Uneutered dogs are much more territorial than neutered ones –if you have an uneutered dog in the house, you can pretty much expect a certain amount of scent marking. (Unspayed females also mark, but it’s less common; spayed and neutered dogs can also exhibit marking behavior, but it’s relatively infrequent).

• It makes little difference how often he’s taken outside for a toilet break.

• He frequently targets items that are new to the house: new possessions, guest clothing/footwear, etc.

• You live in a multi-dog household and there is conflict between two or more of the dogs.

• There are other, uneutered or unsprayed pets in the house. 

Scent Marking

What to do about the problem?

First things first: spay or neuter your dog(s) as soon as you possibly can. If you can do this early enough – ideally, at six months of age - this often halts marking altogether; but if your dog’s been marking for a prolonged period of time, he or she may continue to do so after being spayed or neutered, since a pattern of behavior will have been established.

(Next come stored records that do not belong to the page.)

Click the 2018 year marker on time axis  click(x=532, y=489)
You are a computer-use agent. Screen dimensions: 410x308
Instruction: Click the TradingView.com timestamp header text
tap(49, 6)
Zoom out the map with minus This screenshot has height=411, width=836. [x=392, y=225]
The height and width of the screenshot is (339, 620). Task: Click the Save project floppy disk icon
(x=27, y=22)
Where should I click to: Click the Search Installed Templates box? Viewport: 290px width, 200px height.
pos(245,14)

Clean soiled areas thoroughly. Use a non-ammonia based cleaner (because it smells just like pee) and stay away from vinegar too (it smells similar to pee.)

Oxi-Clean mixed with warm water is particularly effective; there are also plenty of commercial cleaners designed specifically to lift pet stains and odors, which you can buy from pet stores and some supermarkets.

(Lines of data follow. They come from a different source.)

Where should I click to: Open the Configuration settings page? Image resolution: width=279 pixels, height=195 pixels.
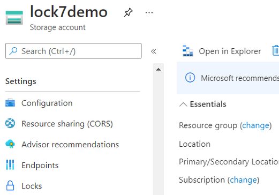[47, 103]
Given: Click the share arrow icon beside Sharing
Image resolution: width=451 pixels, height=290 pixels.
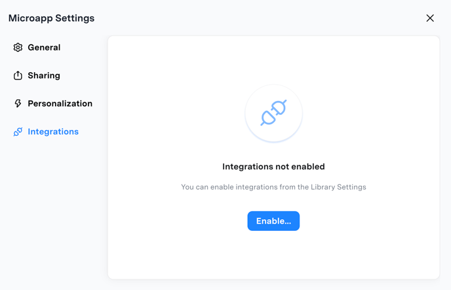Looking at the screenshot, I should coord(18,75).
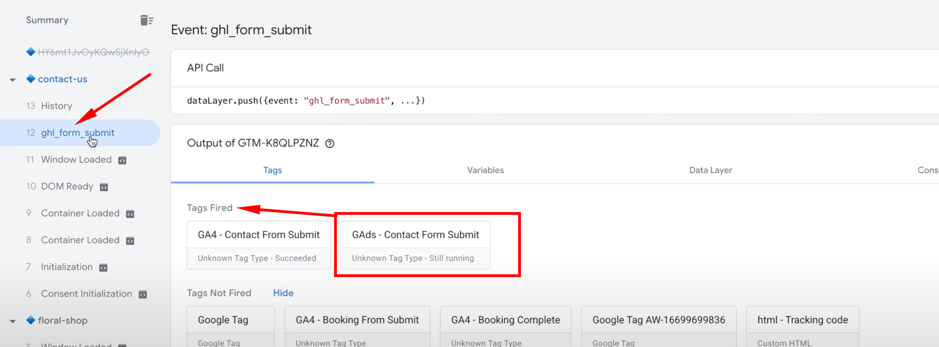This screenshot has width=939, height=347.
Task: Click the code icon next to Window Loaded
Action: pos(122,160)
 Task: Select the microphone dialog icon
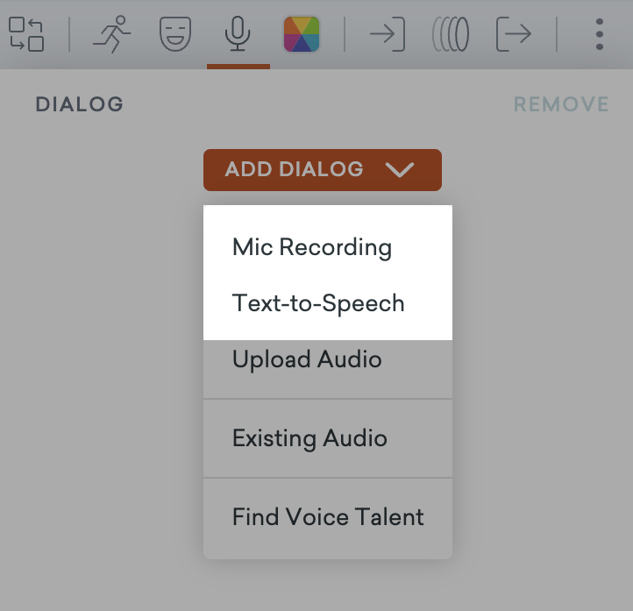[237, 33]
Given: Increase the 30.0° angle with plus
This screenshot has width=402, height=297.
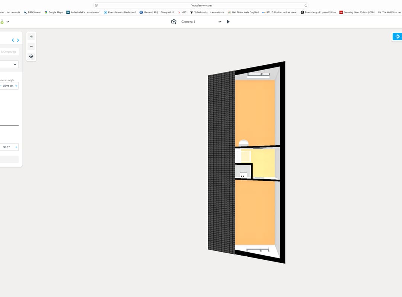Looking at the screenshot, I should 16,147.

Because dogs tend to re-mark the same places, you’ll need to redefine the places that you know he’s marked to prevent repeat offending.

You can do this in a number of ways:

- Feed him next to or on top of the spot

- Play with him there

- Groom him there

- Put his bed over or next to it

- Spend time there yourself: hang out with a book or sit down and work

If there is rivalry between dogs in the household, you’ll need to take steps to resolve it.

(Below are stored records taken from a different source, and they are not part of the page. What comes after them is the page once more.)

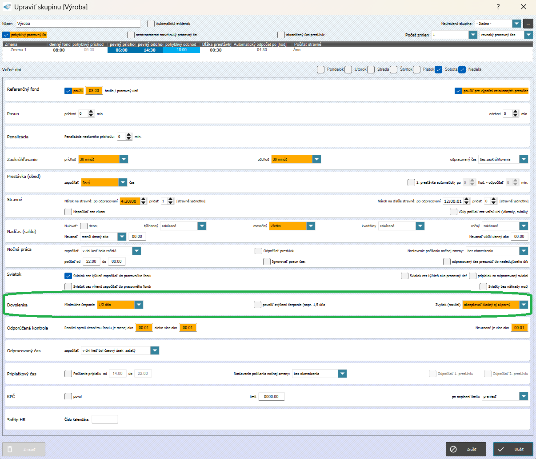Enable the KPČ povoliť checkbox
This screenshot has height=459, width=536.
68,396
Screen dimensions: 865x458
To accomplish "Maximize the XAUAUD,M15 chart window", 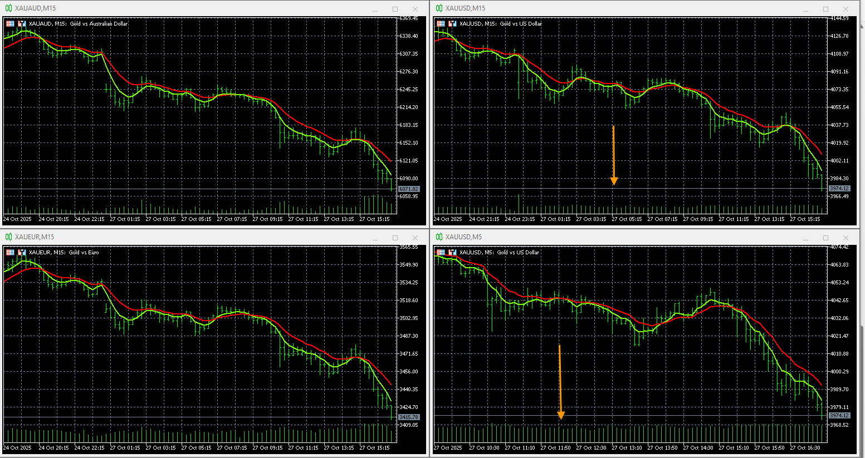I will pyautogui.click(x=395, y=9).
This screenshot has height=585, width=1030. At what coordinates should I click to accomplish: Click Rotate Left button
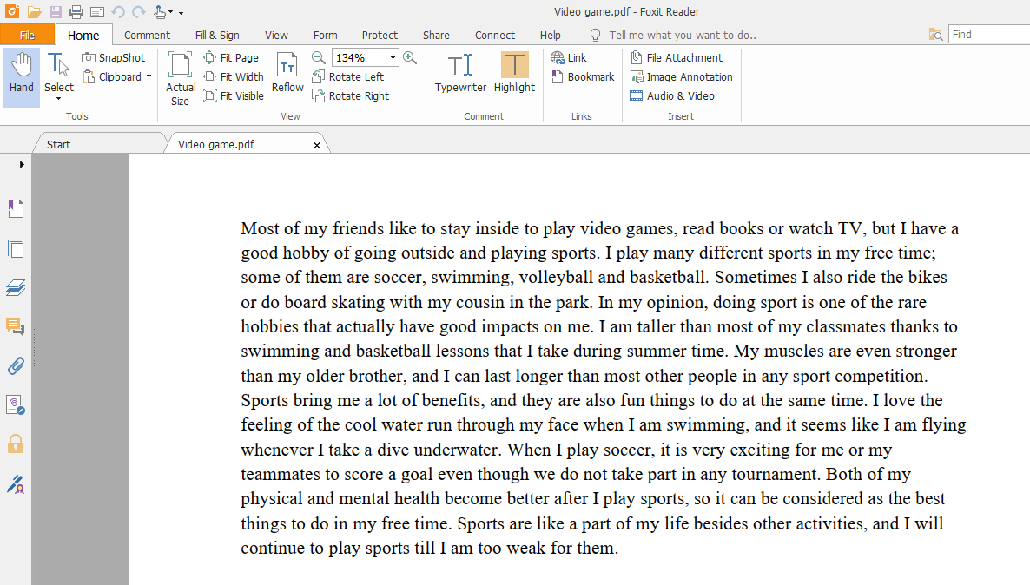347,76
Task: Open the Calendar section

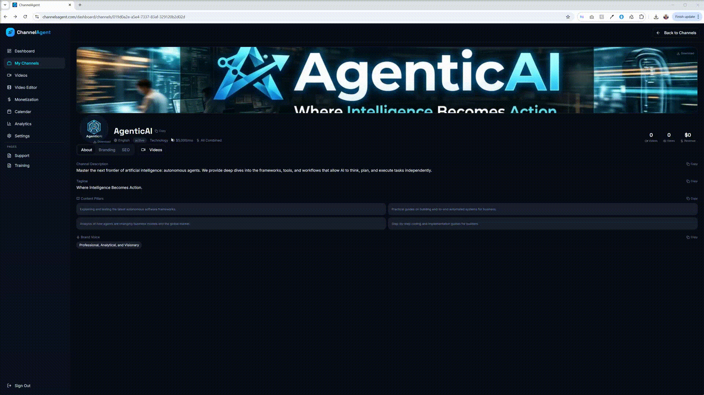Action: click(x=23, y=112)
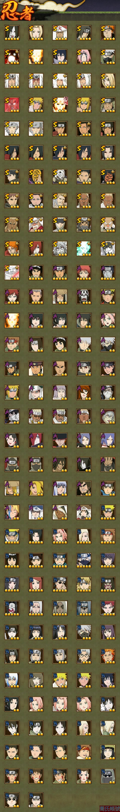This screenshot has height=812, width=120.
Task: Choose the Third Hokage icon with 火 hat
Action: click(x=60, y=33)
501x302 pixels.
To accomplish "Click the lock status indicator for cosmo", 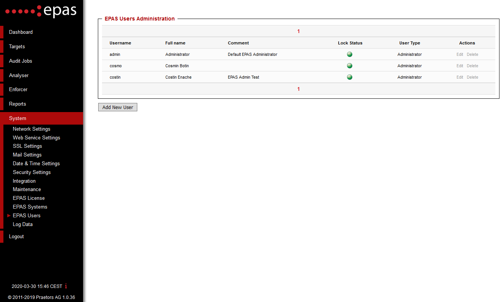I will pyautogui.click(x=349, y=66).
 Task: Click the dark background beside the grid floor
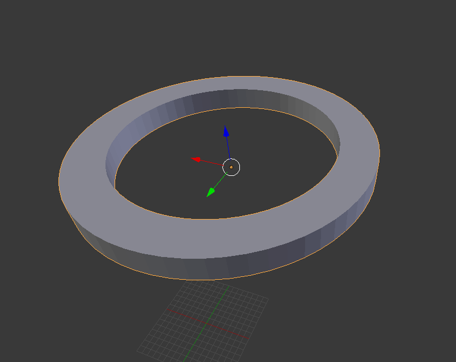(349, 320)
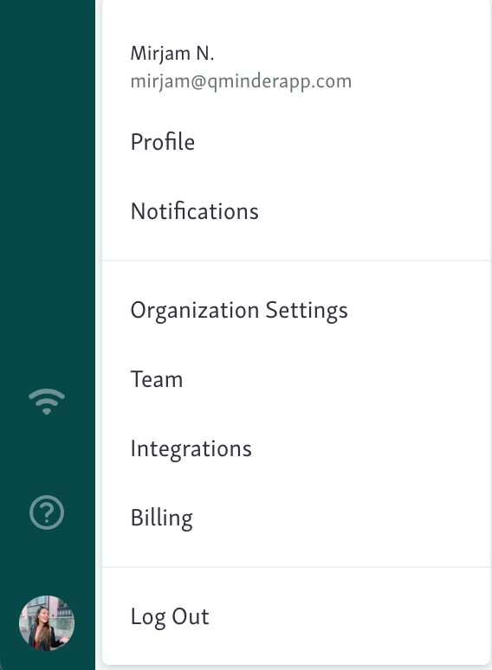Close the menu via profile picture

tap(47, 623)
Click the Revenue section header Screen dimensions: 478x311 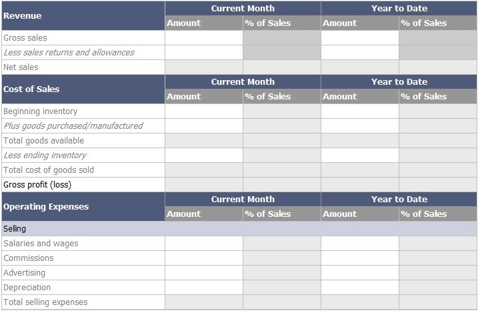click(x=83, y=15)
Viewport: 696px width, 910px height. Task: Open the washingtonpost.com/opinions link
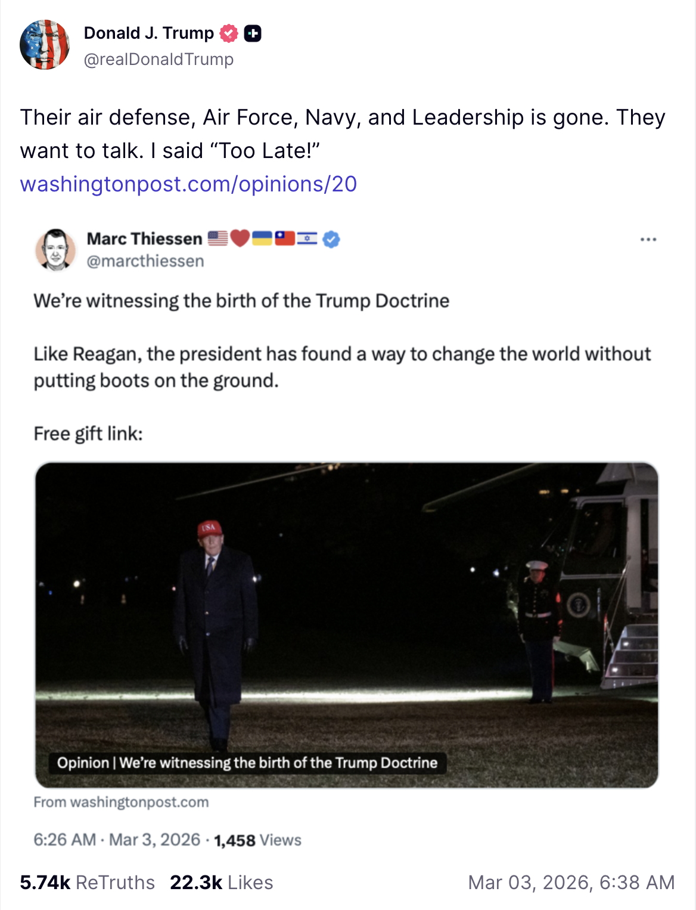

Any conflict is likely to be hierarchical in nature (a “power struggle”), which means that all you have to do to stop the tension is pay attention to which dog seems to be more dominant than the other one (which one eats first, gets the toys he/she wants, “stares down” another dog), and reinforce this position.

How to do this: feed the dominant dog first. Pet him/her first. Give him/her a toy before anyone else gets one. This makes it clear to all dogs in the house which one really is the dominant dog – and when this hierarchy’s been recognizably established, territorial/dominant behaviors like scent marking often vanish overnight.